Commenting on the current strained ties, Prime Minister Binali Yıldırım said yesterday that the U.S. needs to think about its stance in relation to its support to the YPG.
Referring to Turkey's ongoing operation in Afrin against the YPG, during a press conference with Macedonian Prime Minister Zoran Zaev, Yıldırım said: "Terrorism is the greatest threat for us. The U.S. needs to make reasonable decisions as Turkey's NATO ally and strategic partner."
Yıldırım said that Turkey will eliminate terrorists from Afrin as it previously cleared terrorists on the Manbij-Azaz-Jarablus line with Operation Euphrates Shield.
In relation to promises from the U.S., Turkish officials argue that the gap between rhetoric and reality could not be wider.

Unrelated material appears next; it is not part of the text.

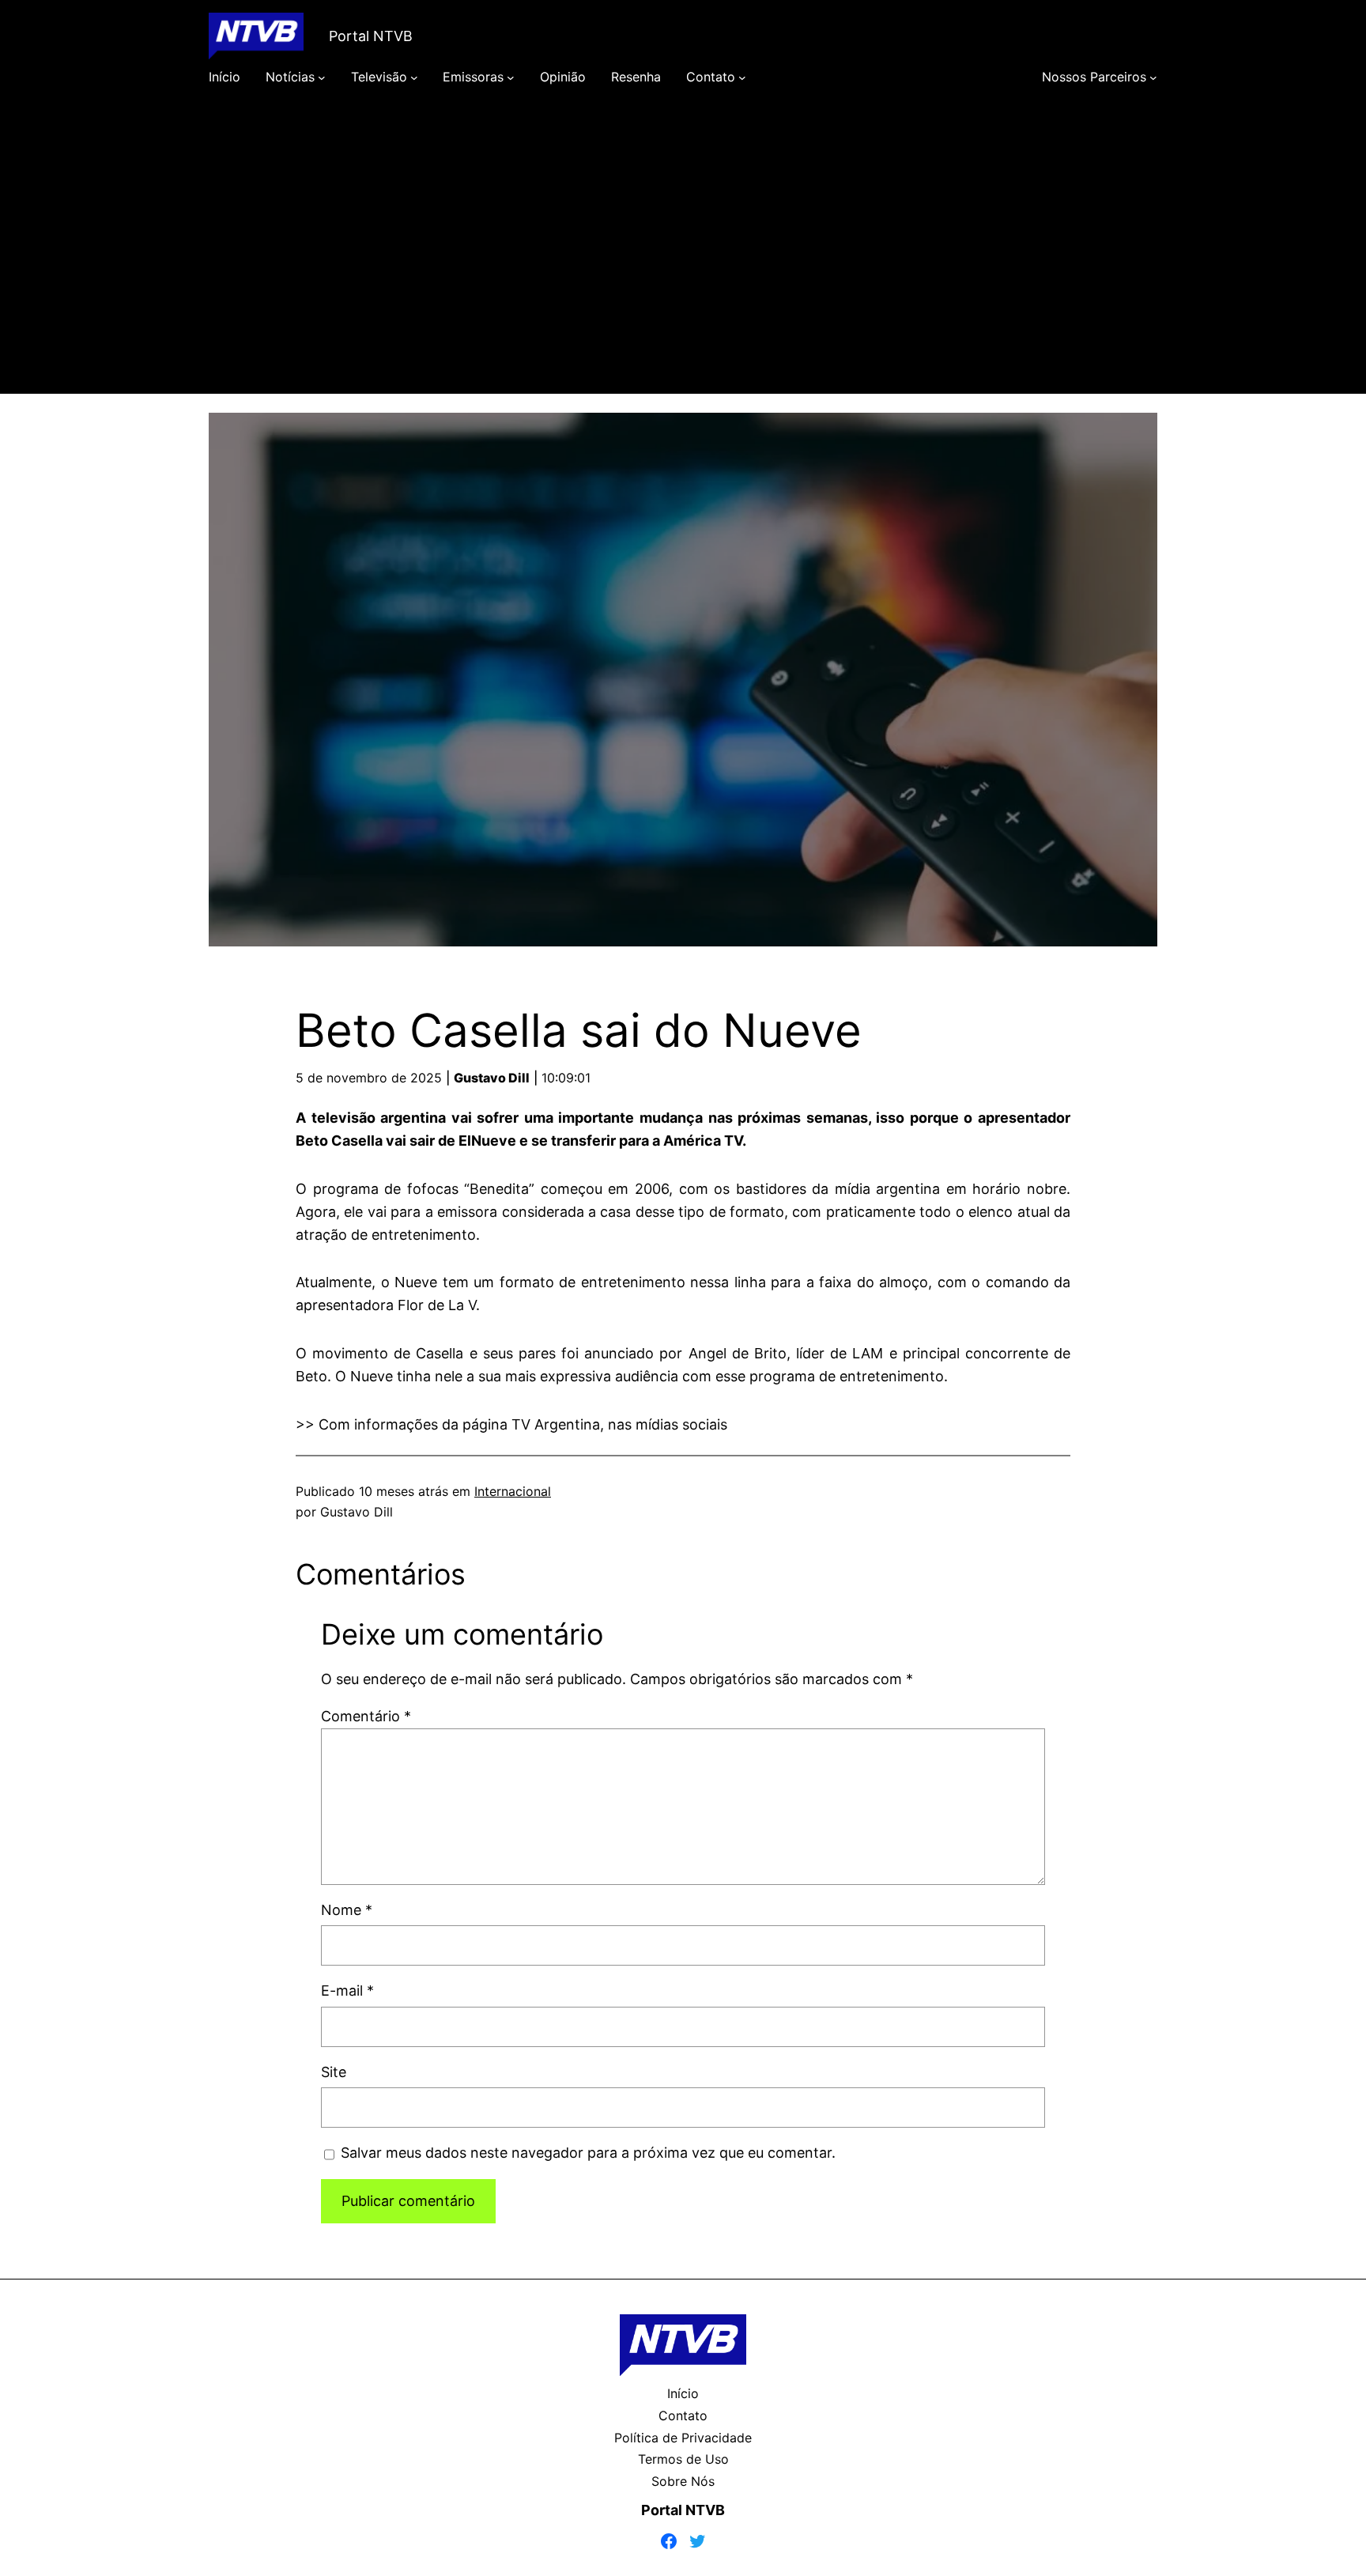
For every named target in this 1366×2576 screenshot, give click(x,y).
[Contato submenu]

Çavuşoğlu said that the U.S.'s unfulfilled promises concerning Manbij and various issues including the Gülenist Terror Group (FETÖ) have caused a loss of trust.
He added: "The missing trust needs to be restored. The reason for that missing trust is the U.S."
The U.S.'s refusal to extradite FETÖ leader Fethullah Gülen, who was the mastermind behind the failed coup attempt on July 15, 2016, is one of the longest-standing disputes between Ankara and Washington.
Previously, the U.S. administration under then President Barack Obama had promised Ankara that the YPG would move east of the Euphrates. However, despite warnings from Ankara, the promises were not kept.
The YPG's ultimate aim is to establish an autonomous region in northern Syria by connecting the northwestern Afrin canton to the Kobani and Jazira cantons in the northeast, which the Turkish government considers a "terror corridor.".
In the face of growing security threats, Turkey launched Operation Olive Branch on Jan. 20 to eliminate the YPG from along its border. Turkish officials are resolute in the fight against the PYD and YPG to prevent a terrorist corridor along the Syrian border.
Amid the increased tension between the two countries, U.S. Secretary of State Tillerson will pay a visit to Turkey. Çavuşoğlu said that it will be a significant meeting in which they will discuss the Afrin operation and the current situation in Syria.
In a meeting in Istanbul on Sunday, presidential spokesman İbrahim Kalın and U.S. National Security Adviser H.R. McMaster confirmed the long-term strategic partnership between the countries.
Following the meeting, the White House released a statement saying McMaster affirmed the long-term strategic partnership between the United States and Turkey and the two officials discussed the priorities and concerns of both countries.